** 原文 **
------------
書名:《我有一個關於不倫的,小問題》
內容簡介:【一段相互觸摸的關係】
「查理不要玩,『我要認真的。』……但認真的偷情,那是什麼呢?要我來說,偷情不是最致命的。認真才是。那句話像磁鐵一樣,比任何性愛都更牢牢吸住我。那是一切的開始。那是地獄。」
起初,「我」以為自己強壯、理智,可以控制這一切。
我與查理,歷經了一個又一個的小房間,
在只有廁所與床的空間裡,沒有早安,也不會有晚安,能做的只有一件事。
我們談著充滿好奇的戀愛,同時體驗必須非常「節儉」的身體。
慢慢才發現,原來被關在那片黑暗裡的,始終只有我自己。
【一個充滿問題的小房間】
「你什麼時候思考『婚姻』這件事思考最多次?」「偷情的時候。」
小說以第一人稱敘事。
------------
** 已知資料 **
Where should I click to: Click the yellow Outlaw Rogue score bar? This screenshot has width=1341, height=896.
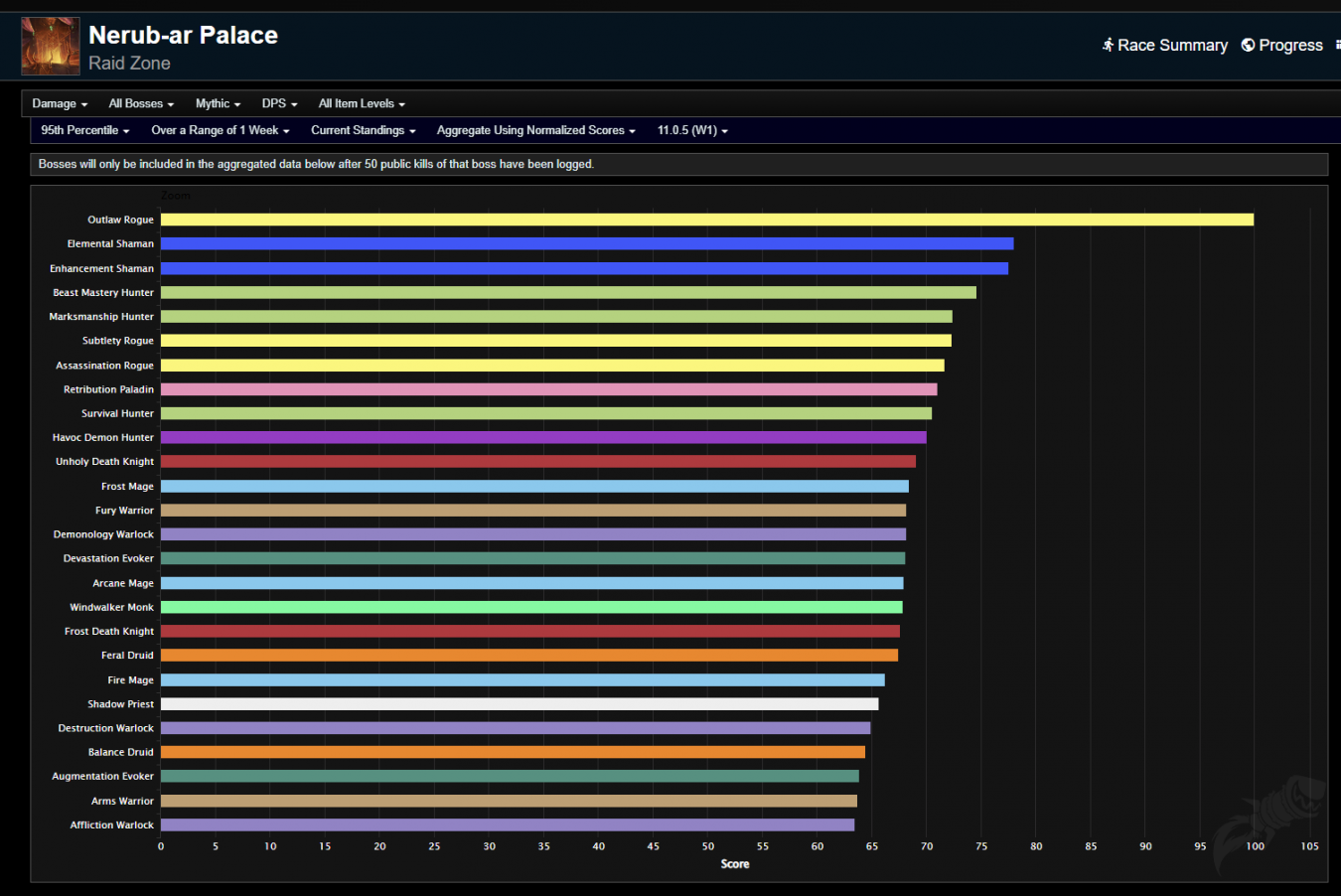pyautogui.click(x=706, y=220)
------------
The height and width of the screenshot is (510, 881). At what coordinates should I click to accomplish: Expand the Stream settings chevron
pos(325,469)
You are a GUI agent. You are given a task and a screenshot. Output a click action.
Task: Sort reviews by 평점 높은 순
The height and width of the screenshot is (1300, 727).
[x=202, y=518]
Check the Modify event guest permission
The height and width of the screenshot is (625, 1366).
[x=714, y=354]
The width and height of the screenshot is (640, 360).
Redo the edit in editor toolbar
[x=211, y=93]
------------
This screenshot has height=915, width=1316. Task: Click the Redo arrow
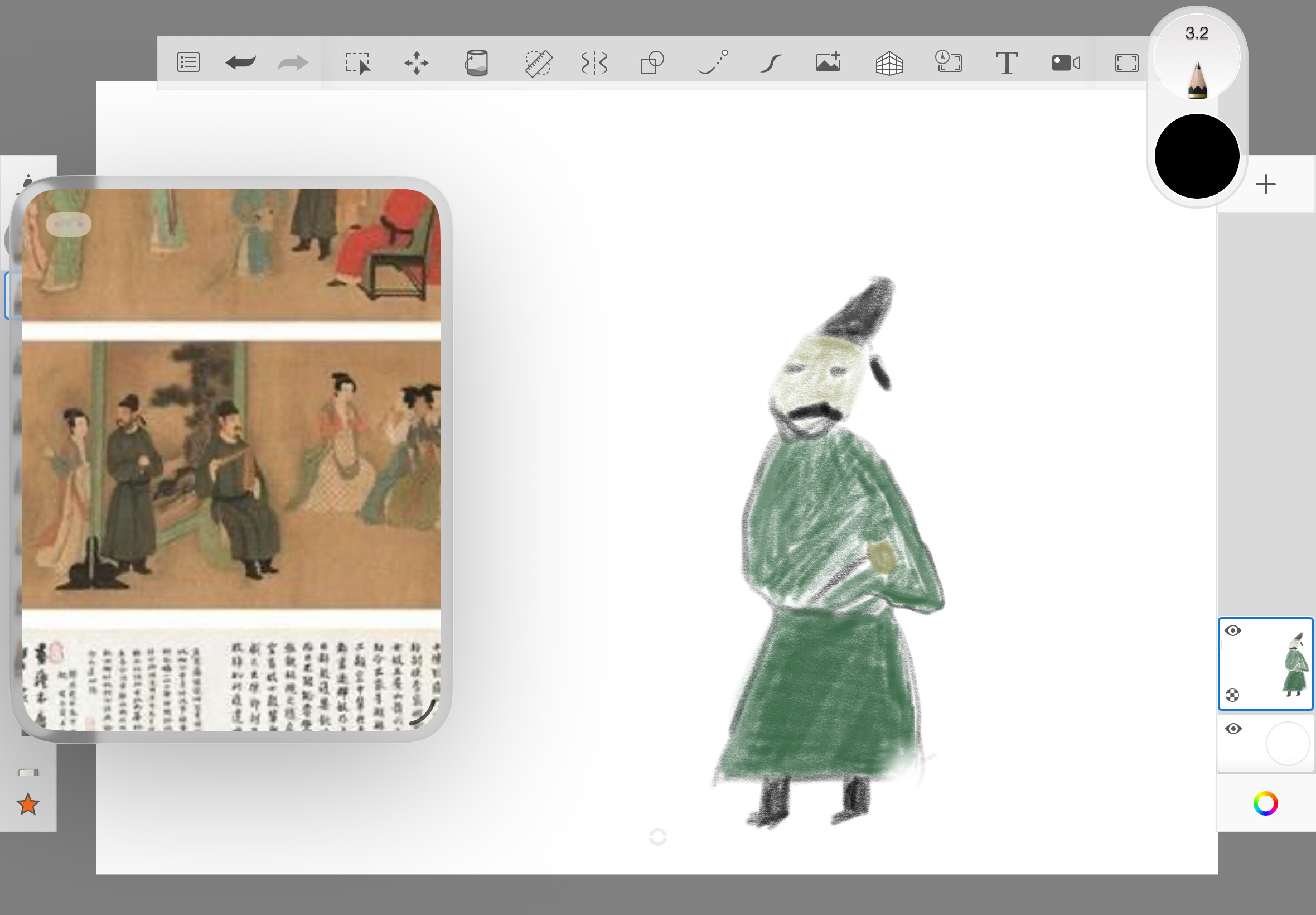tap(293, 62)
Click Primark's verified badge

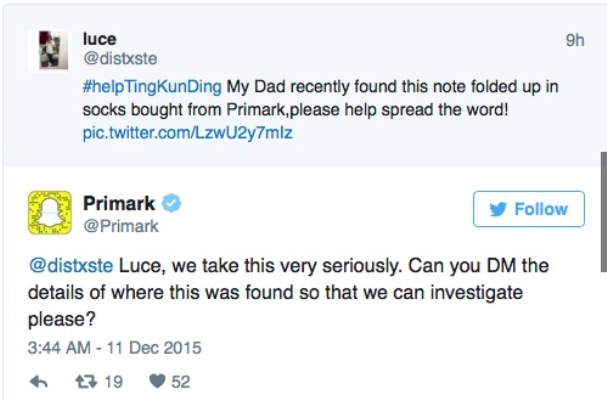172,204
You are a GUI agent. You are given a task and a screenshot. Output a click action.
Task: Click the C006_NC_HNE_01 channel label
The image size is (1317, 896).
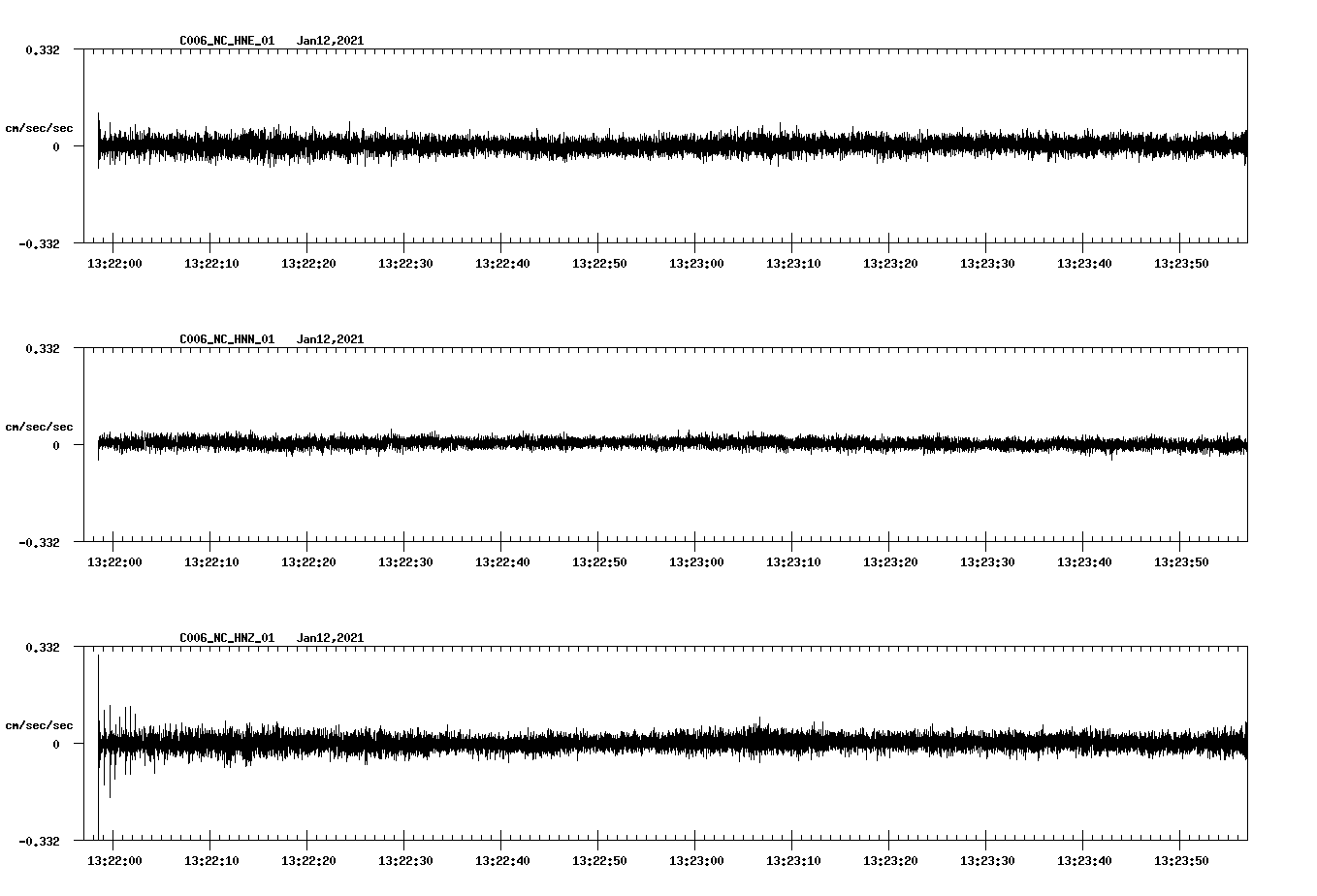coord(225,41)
------------
將書籍簡介中介於「書名:《我有一個關於不倫的,小問題》」與「在只有廁所與床的空間裡,沒有早安,也不會有晚安,能做的只有一件事。」之間的文字（首尾皆包含）重抄一遍，並把其中的「磁鐵」替換為「吸鐵石」。

** 參考解答 **
書名:《我有一個關於不倫的,小問題》
內容簡介:【一段相互觸摸的關係】
「查理不要玩,『我要認真的。』……但認真的偷情,那是什麼呢?要我來說,偷情不是最致命的。認真才是。那句話像吸鐵石一樣,比任何性愛都更牢牢吸住我。那是一切的開始。那是地獄。」
起初,「我」以為自己強壯、理智,可以控制這一切。
我與查理,歷經了一個又一個的小房間,
在只有廁所與床的空間裡,沒有早安,也不會有晚安,能做的只有一件事。